G1-SL and B1-SL couple to G proteins. Western blots of co-immunoprecipitation experiments in HEK cells demonstrating that ΔNT and -SL receptors (6A: G1, 6B: B1) robustly associate with Gα₁₃ whereas the full-length versions of the receptors do not. Equal amounts of protein (10–20 μg) were loaded in each lane for the blots shown here, and the results shown are from 3–4 independent experiments (± S.E. shown, *, p < 0.05; **, p < 0.01 versus G1/B1).

FIGURE 7.

G1-SL and B1-SL bind robustly to βArrestin2. Western blots of co-immunoprecipitation experiments in HEK cells with HA or FLAG-tagged β-arrestin2 revealed that ΔNT and -SL receptors bound to β-arrestin2 significantly more than full-length receptors. Molecular weight markers (in kDa) are shown on the left side of the blots. Equal amounts of protein (10–20 μg) were loaded in each lane for the blots shown here, and the results shown are from three independent experiments (± S.E. shown, *, p < 0.05; **, p < 0.01; ***, p < 0.001 versus G1/B1).

FIGURE 8.

G1-SL and B1-SL are heavily ubiquitinated.
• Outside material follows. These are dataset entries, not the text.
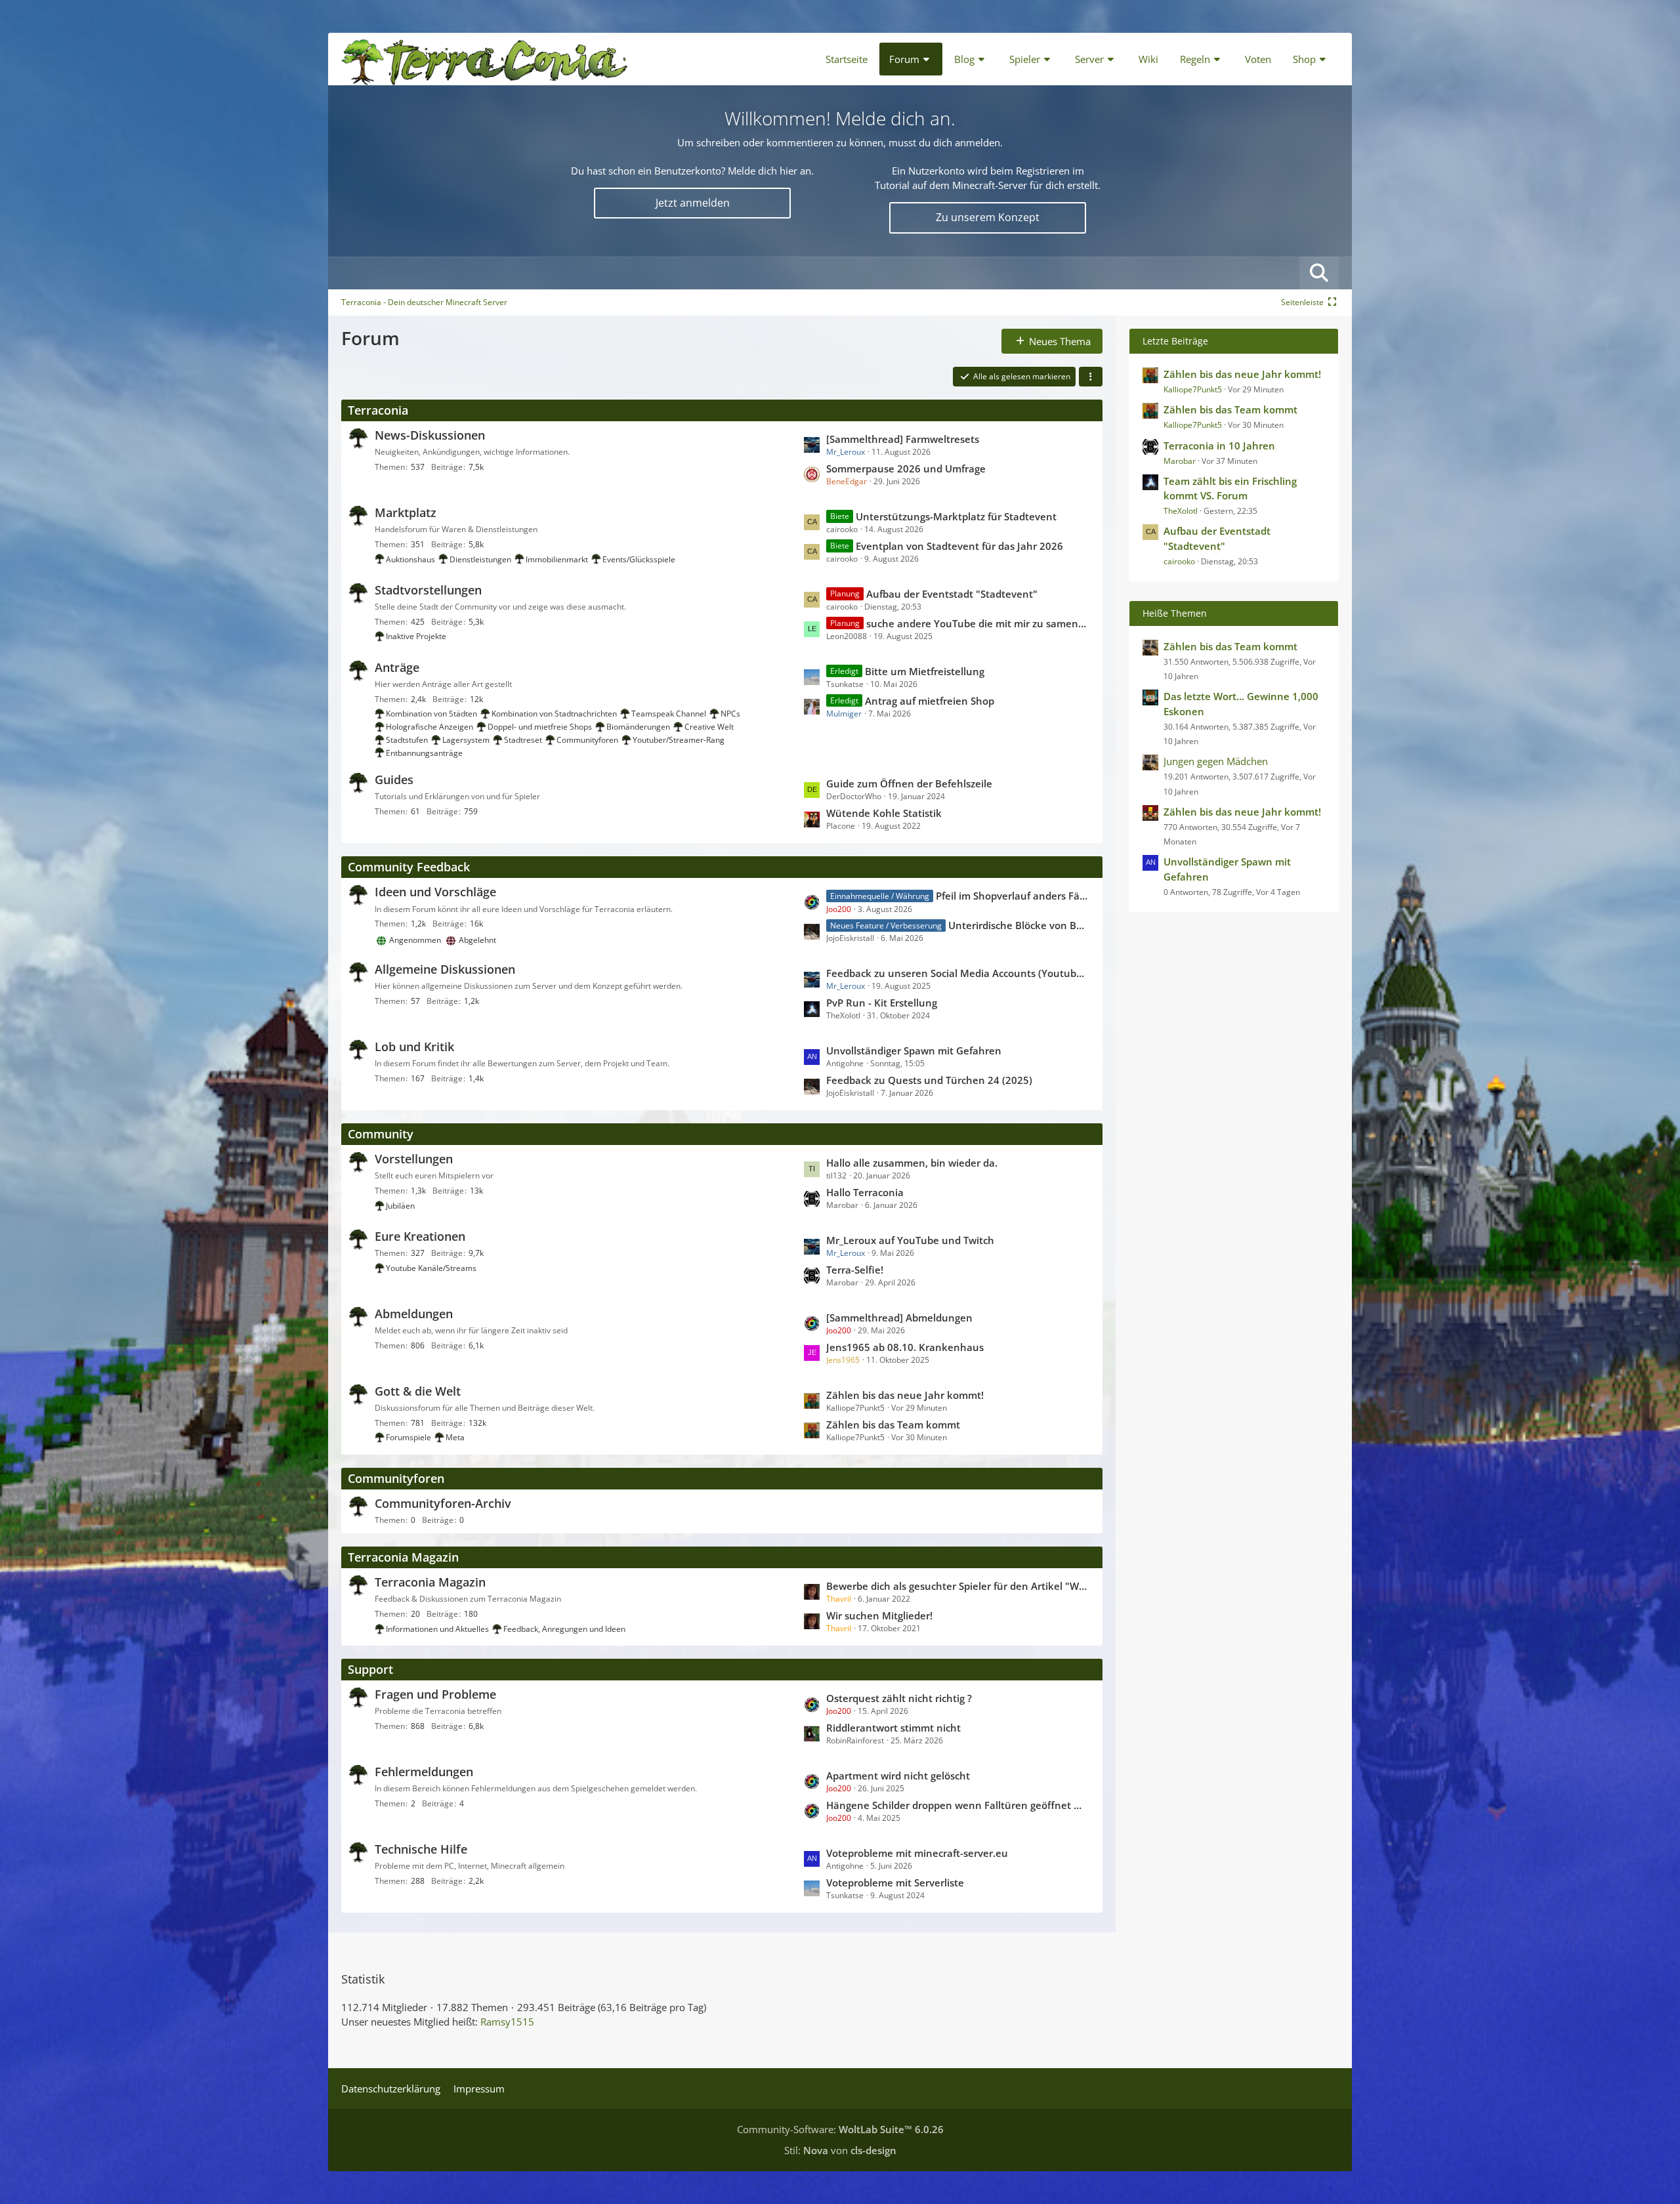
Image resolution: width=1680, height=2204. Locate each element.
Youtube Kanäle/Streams (431, 1268)
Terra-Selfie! (854, 1269)
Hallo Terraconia (865, 1192)
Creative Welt (709, 726)
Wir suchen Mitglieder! (879, 1615)
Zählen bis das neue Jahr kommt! (905, 1395)
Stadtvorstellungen (428, 590)
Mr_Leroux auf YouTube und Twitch (910, 1240)
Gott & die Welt (418, 1391)
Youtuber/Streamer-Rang (678, 739)
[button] (1090, 376)
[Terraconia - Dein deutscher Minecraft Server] (484, 59)
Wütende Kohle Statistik (884, 813)
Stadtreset (523, 739)
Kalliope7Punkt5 (1193, 389)
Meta (455, 1437)
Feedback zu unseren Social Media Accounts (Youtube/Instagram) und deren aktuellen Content (957, 973)
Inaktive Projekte (416, 636)
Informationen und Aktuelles (437, 1628)
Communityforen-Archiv (443, 1503)
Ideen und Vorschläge (435, 892)
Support (370, 1669)
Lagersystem (466, 739)
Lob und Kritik (414, 1046)
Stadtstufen (407, 739)
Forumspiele (408, 1437)
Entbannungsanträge (424, 753)
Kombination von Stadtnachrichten (554, 713)
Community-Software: (840, 2129)
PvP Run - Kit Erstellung (881, 1002)
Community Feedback (409, 867)
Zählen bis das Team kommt (893, 1424)
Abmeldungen (414, 1313)
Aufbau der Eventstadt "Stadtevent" (952, 593)
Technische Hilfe (421, 1849)
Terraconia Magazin (403, 1557)
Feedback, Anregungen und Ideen (564, 1628)
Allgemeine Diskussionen (445, 969)
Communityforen (587, 739)
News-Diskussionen (430, 435)
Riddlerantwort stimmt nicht (893, 1727)
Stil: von (840, 2150)
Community (380, 1134)
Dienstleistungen (480, 559)
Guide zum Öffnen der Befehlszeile (909, 783)
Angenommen (415, 940)
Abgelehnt (477, 940)
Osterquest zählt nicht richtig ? (899, 1698)
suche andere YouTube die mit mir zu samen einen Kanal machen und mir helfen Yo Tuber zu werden (977, 623)
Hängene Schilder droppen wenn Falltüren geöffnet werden (957, 1805)
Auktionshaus (410, 559)
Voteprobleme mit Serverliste (895, 1882)
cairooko (1179, 561)
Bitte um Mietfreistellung (924, 671)
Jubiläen (400, 1205)
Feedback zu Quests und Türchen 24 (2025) (929, 1080)
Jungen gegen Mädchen (1216, 761)
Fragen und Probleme (435, 1694)
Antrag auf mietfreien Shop (929, 700)
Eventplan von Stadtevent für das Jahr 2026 (959, 545)
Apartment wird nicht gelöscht (898, 1775)
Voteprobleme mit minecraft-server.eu (917, 1853)
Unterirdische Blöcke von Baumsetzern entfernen (1018, 925)
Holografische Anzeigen (429, 726)
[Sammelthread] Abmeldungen (899, 1317)
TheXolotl (1181, 510)
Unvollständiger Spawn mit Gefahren (913, 1050)
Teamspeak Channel (668, 713)
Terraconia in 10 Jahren (1219, 445)
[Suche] (1319, 273)
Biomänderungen (638, 726)
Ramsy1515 (507, 2021)
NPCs (730, 713)
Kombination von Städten (431, 713)
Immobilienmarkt (557, 559)
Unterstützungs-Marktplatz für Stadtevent (956, 516)
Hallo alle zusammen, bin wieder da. (912, 1162)
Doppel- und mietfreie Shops (540, 726)
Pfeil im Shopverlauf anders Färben (1012, 895)
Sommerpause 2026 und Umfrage (906, 468)
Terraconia (378, 410)
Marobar (1180, 461)
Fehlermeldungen (424, 1771)
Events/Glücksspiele (638, 559)
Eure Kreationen (420, 1236)
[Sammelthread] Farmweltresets (902, 439)
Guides (394, 779)
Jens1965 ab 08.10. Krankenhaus (905, 1347)
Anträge (397, 667)
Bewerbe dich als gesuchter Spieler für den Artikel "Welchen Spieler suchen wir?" (957, 1585)
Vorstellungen (414, 1159)
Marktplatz (405, 512)
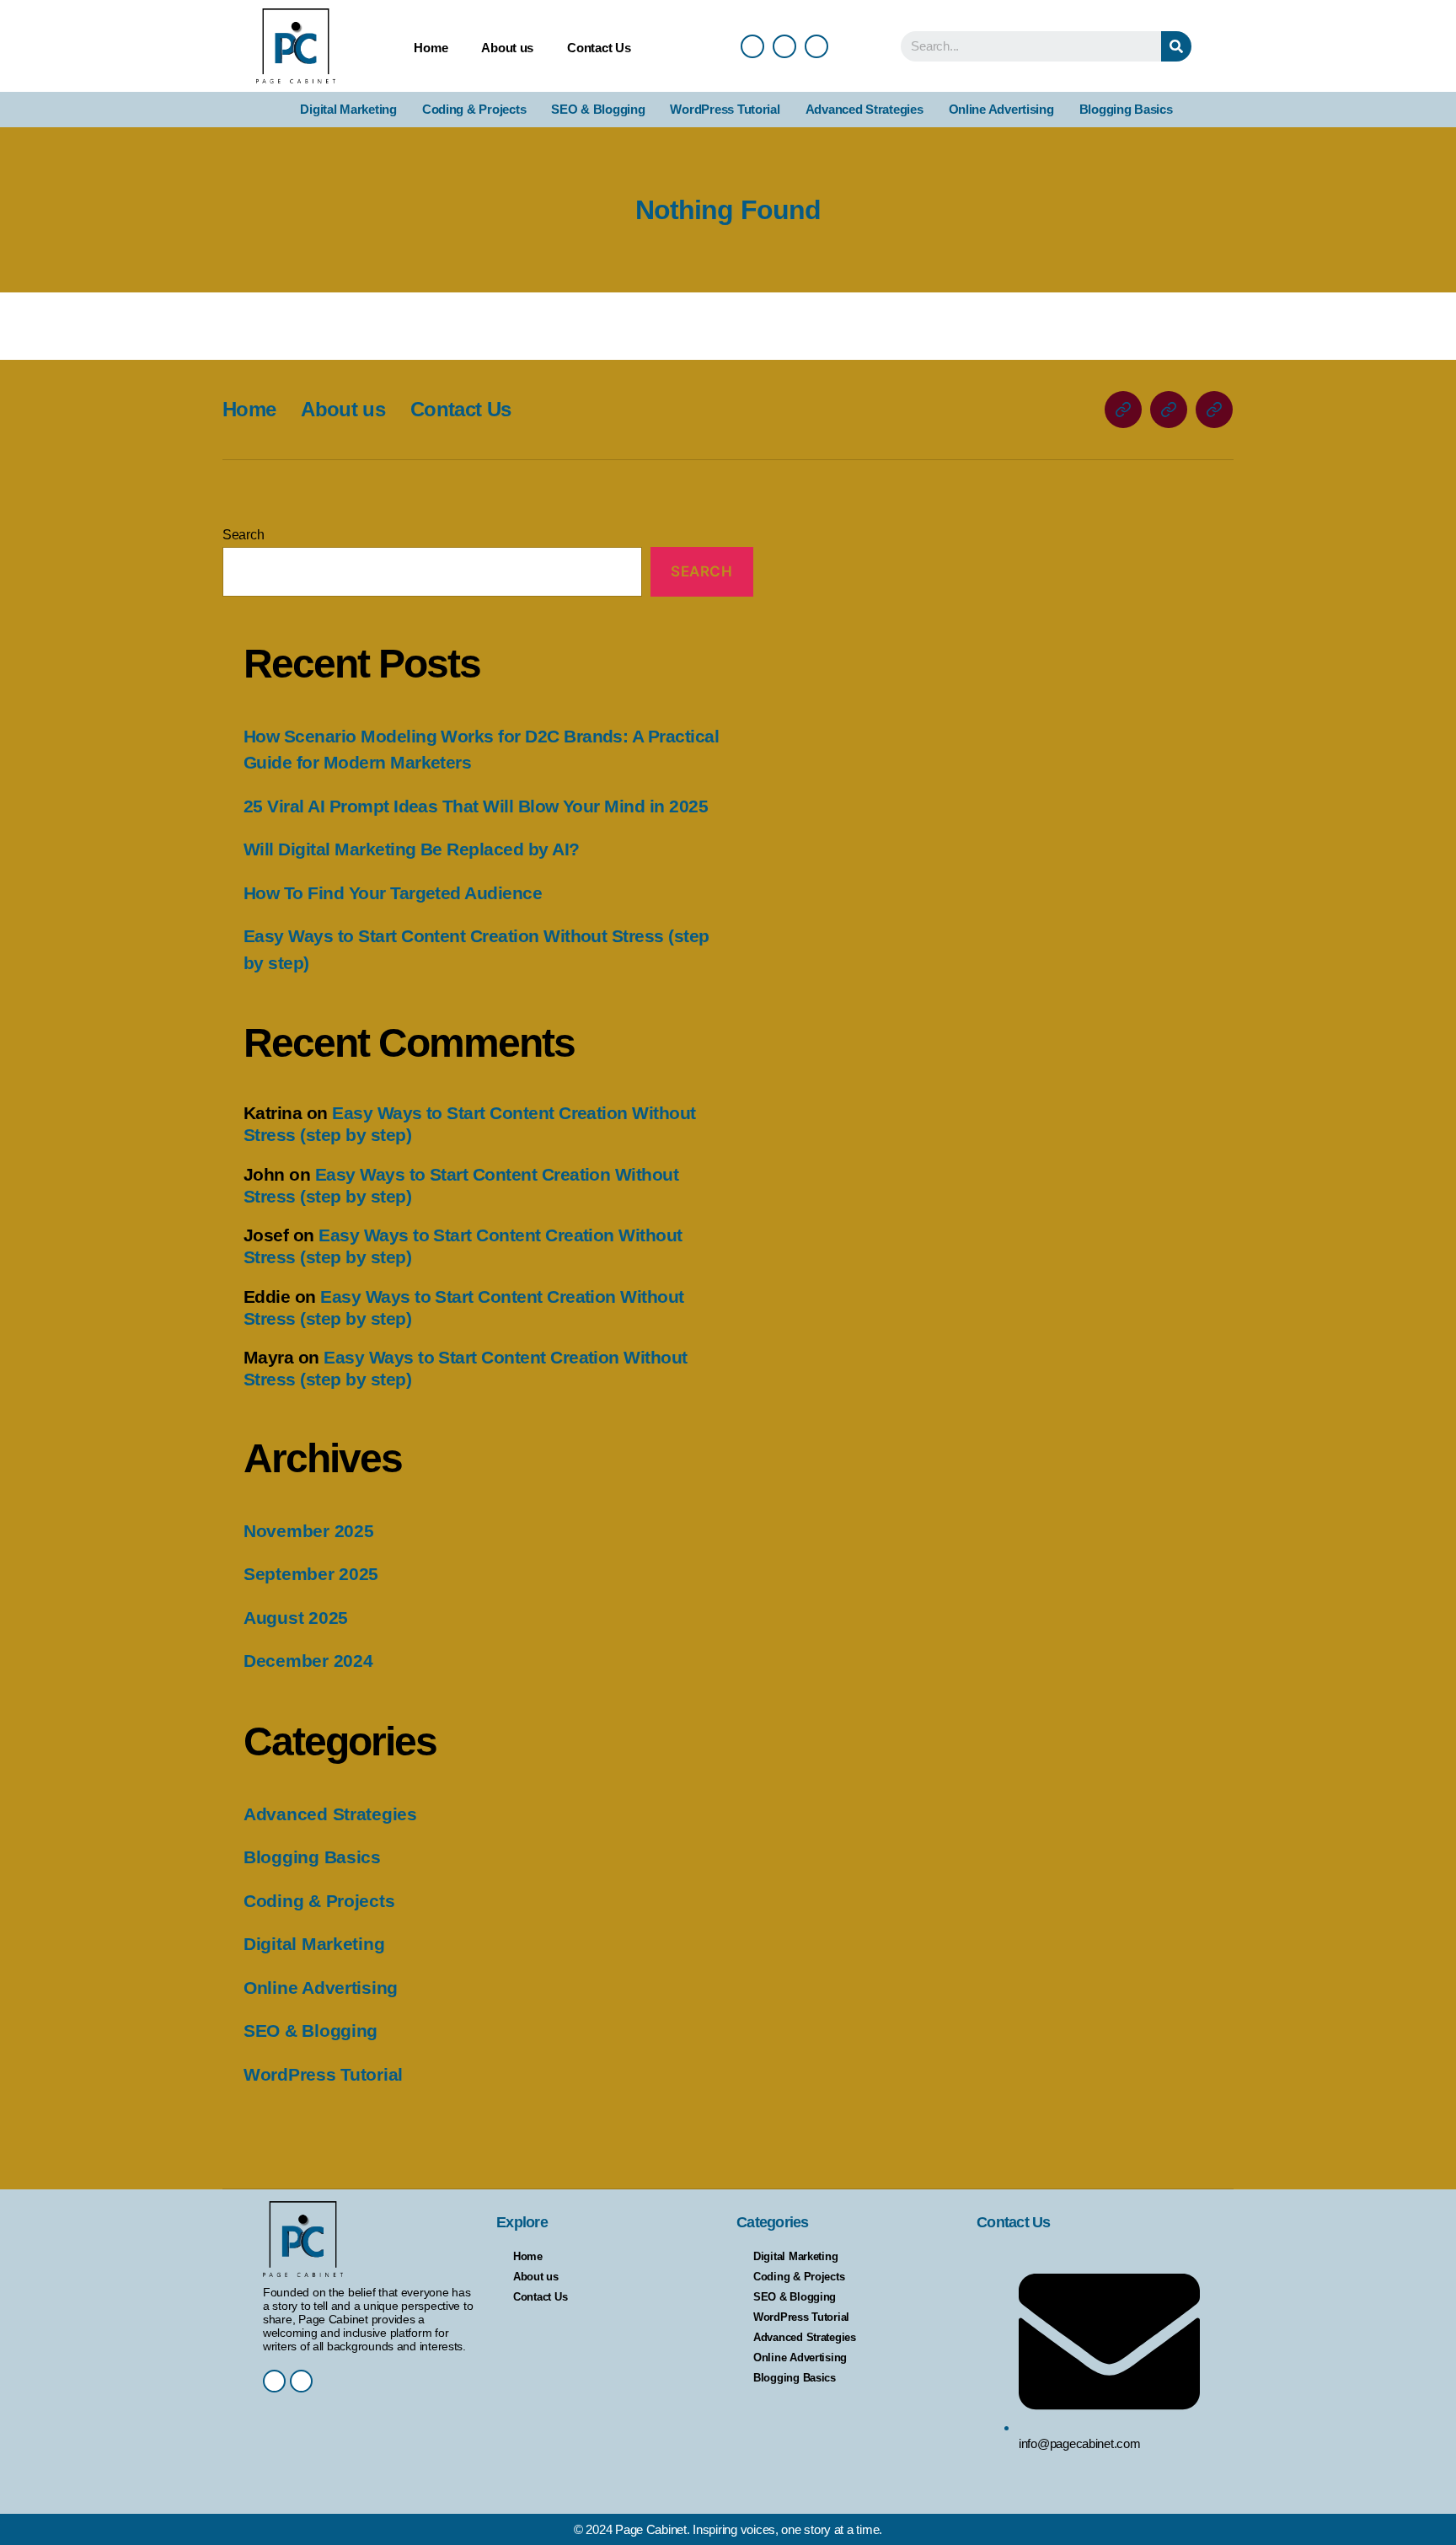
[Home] (1123, 409)
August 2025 (296, 1617)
Western blots of co-immunoprecipitation experiments with HA-ubiquitin demonstrated that ΔNT and -SL receptors were significantly more ubiquitinated than full-length receptors. Molecular weight markers (in kDa) are shown on the left side of the blots. Equal amounts of protein (10–20 μg) were loaded in each lane for the blots shown here, and the results are from three independent experiments (± S.E. shown, *, p < 0.05; **, p < 0.01; ***, p < 0.001; ****, p < 0.0001 versus G1/B1).

FIGURE 9.

Allosteric Antagonist Model of aGPCR Activation. A, in this model, the NTF behaves as an allosteric antagonist in two ways: (i) masking the stalk region and (ii) directly antagonizing the constitutive stalk-independent activity possessed by the 7TM region. B, conformational change of the NTF induced by ligand binding is sufficient to allow for enhanced stalk-dependent activity. C, ligand binding can also result in either NTF dissociation or a conformational change that relieves the inhibitory constraint of the NTF upon the 7TM region, such that both stalk-dependent and stalk-independent pathways are activated.